China Said to Plan $150 Billion in New Public-Private ProjectsBloomberg News
Shares of companies that may benefit from PPP projects surge
‘Focus will be on fiscal policy and infrastructure investment’
China plans to prize open private firms’ wallets with a new batch of investment projects backed by the government.
The Ministry of Finance has selected about 1 trillion yuan ($150 billion) worth of additional public-private partnership projects, people familiar with the matter said. The projects will be announced after receiving final approvals, according to the people, who asked not to be identified because the information isn’t public.
Shares of companies that may stand to benefit -- including Inner Mongolia M-Grass Ecology and Environment Group and Xinjiang Guotong Pipeline Co. -- surged by as much as their 10 percent limit Tuesday. News of the PPP plans fueled such gains, said Northeast Securities strategist Shen Zhengyang.

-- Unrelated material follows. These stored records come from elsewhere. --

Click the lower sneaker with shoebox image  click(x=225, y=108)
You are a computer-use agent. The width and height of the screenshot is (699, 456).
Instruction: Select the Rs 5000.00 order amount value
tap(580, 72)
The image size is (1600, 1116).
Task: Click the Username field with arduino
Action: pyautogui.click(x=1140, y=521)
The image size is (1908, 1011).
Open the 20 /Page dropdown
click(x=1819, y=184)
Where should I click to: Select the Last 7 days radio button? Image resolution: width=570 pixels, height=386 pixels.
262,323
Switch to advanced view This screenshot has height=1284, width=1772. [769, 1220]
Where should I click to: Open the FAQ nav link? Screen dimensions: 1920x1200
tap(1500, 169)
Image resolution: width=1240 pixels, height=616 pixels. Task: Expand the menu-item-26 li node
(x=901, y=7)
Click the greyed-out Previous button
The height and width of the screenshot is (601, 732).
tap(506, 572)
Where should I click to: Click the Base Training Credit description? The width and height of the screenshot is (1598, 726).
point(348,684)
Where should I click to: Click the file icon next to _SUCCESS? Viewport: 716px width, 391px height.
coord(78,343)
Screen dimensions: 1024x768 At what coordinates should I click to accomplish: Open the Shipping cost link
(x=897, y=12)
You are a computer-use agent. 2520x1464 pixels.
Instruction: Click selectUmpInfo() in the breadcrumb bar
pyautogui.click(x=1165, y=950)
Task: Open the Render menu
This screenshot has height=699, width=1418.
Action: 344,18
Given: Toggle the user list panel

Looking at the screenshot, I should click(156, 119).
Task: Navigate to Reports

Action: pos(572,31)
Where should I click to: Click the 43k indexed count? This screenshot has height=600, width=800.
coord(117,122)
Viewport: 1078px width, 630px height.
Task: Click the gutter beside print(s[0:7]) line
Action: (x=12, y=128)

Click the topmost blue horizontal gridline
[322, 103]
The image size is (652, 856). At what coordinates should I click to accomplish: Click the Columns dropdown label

"There’s limited room for China to regain economic momentum via monetary policy, so the focus will be on fiscal policy and infrastructure investment," Shen said. "Related stocks will be relatively more active than other sectors, but won’t necessarily drive up the overall market."
China’s government has pushed such partnerships -- which split costs between government coffers and private funders -- to help prop up economic growth by spurring a recovery in private investment without straining the public purse. The central bank, meantime, hasn’t cut benchmark interest rates in almost a year and is signaling it wants local governments to curb bubble threats in some surging property markets.
The Finance Ministry has narrowed down the list to 516 projects out of more than 1,000 proposed by local governments, one of the people said. It’s unclear how much of the funding the government will provide. The efforts would build on two earlier rounds of projects that the Finance Ministry has already completed, one worth 180 billion yuan and one for 658.9 billion yuan, according to reports posted on the agency website.
They would be separate from a group of almost 2 trillion yuan of public-private projects announced last year by the National Development and Reform Commission, China’s top economic planner, for campgrounds and sewer systems. The Finance Ministry didn’t respond Monday to a Bloomberg News fax seeking comment.
"This represents intensified measures from the government to lever private investment and boost the economy," said Zhu Qibing, chief macro economy analyst at BOCI International (China) Ltd. in Beijing. "Private investment slowed too rapidly this year while previous PPP projects weren’t well-executed."